I shook my head. "I don't know. Weeks at least. Maybe months." I had seen projections on how long this reality engine exploit was supposed to take. They had estimated a year and a half in the shortest scenario, four years for the longest. I didn't have a sense of how things were going upstairs, but since we still had the ability down here on the second level to interact with other fragments who had not yet been subsumed into a dominated hive, we couldn't be that far along.

I hoped.

"They think we're dead," Sage said sadly.

"They probably do," I agreed.

"If they didn't, Shad would have been here by now," she said.

"Coyote's up on the dominated level, working through that alliance. They don't have any connection down here."

"That didn't stop us," she said. "And it wouldn't stop Shad. Not if he knew I was down here. Except,” she hesitated. "He has other people to worry about now. Juana and Mila. He said he was trying to make better decisions. Maybe…. Maybe…”

I shifted around and grabbed her hand. "He'd be here if he could," I assured her. "And as soon as he finds out we're down here, he'll be helping. Believe me, I know Shad."

"Yeah," she squeezed my hand back and we drank our ginger beer together. "I just... I keep thinking I want to go home. And I don't even know what that means. Back to the ship? Back to our reality engine? It can’t mean back to Arizona. I mean, it's been seven years. Have you ever been back to Earth since you joined?"

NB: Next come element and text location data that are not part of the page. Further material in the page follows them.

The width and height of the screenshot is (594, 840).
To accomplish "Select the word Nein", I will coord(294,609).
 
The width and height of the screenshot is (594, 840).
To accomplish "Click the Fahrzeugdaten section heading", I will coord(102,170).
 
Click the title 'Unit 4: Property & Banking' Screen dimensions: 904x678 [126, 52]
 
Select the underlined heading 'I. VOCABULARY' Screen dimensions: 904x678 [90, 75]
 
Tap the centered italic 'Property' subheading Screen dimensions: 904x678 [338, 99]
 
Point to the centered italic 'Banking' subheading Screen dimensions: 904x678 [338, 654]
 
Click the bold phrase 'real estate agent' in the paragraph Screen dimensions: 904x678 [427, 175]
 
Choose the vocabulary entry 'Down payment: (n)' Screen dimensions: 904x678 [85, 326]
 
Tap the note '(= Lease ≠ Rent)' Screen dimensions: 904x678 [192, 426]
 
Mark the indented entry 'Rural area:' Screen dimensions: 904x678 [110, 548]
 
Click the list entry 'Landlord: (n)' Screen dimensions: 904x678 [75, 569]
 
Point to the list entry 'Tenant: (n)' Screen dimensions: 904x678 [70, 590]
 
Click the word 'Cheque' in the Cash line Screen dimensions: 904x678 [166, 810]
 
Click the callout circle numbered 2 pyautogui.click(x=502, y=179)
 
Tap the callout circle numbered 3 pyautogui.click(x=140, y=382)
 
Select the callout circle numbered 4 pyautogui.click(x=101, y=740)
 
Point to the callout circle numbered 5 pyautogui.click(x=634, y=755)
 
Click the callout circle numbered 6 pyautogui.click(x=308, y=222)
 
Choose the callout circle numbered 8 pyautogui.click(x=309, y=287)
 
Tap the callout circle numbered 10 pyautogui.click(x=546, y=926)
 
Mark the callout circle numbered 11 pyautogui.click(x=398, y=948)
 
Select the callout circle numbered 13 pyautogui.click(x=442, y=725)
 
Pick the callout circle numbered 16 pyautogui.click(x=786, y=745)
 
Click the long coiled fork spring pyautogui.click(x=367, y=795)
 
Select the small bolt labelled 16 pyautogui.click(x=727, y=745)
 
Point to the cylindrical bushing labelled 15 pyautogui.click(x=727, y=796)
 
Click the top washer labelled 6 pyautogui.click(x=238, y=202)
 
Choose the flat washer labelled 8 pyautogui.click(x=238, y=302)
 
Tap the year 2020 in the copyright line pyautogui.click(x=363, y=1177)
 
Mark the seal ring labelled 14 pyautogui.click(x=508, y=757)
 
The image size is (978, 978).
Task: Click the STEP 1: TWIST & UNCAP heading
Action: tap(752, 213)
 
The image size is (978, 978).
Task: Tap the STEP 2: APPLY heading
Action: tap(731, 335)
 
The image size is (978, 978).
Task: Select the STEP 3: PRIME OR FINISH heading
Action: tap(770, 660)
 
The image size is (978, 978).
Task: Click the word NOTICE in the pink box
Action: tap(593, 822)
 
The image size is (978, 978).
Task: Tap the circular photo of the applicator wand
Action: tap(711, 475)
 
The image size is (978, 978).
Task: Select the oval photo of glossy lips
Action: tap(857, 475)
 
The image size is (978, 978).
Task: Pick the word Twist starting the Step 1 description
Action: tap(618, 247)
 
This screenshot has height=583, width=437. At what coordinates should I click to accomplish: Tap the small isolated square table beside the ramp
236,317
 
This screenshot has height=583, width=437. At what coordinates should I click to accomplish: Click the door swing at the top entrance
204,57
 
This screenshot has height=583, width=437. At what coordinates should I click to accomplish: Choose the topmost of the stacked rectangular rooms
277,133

"I did once," I told her. "About a year after we got there. I wanted to visit my mum and stepdad."

"How did that go?"

"It was weird," I said. I had gone home and mum had barely been able to stop crying. They'd moved houses thanks to the money I'd sent back. I'd set them up in a nicer little flat in Kent where my mother had been from as a girl. She spent most of the time crying about how wonderful it was to see me with legs. By that point, I'd almost managed to forget I was ever in a wheelchair. I realized she was still seeing me as her crippled son who needed her help to do everything. And I couldn't be that. “I told her that I'd have a sponsored slot for her and my stepdad anytime they want to come to the engine. I think they will sooner or later. They're a bit scared of it, but my stepdad's getting older. He's starting to have problems. He'll come around when it's that or a hip replacement."

Sage laughed.

"How about you? You're always talking about your grandpa and Shad. What about your parents?"

A cloud passed across Sage's face. "My mother died when I was very young. I remember her a bit. I sometimes wish I remembered her more and sometimes wish I didn't remember even that. She had a problem with drugs," she explained. "Shad and I got taken away a couple of times before she finally took the wrong pill. My dad," she shrugged, "I don't know. He was in and out of jail. Grandpa took us in. I don't even know what happened to my father. He might even be alive. I've never looked for him because I don't really want to know. He wasn't there when I needed him. Shad was, and so was grandpa."

I squeezed her hand a little tighter. "Sorry, I shouldn't have asked."

"It's all right. It's been a long time," she said. She let out a deep breath. "Let's get back to it."

She disappeared her empty bottle into her inventory. I did the same with mine. We stood up and went back to our work.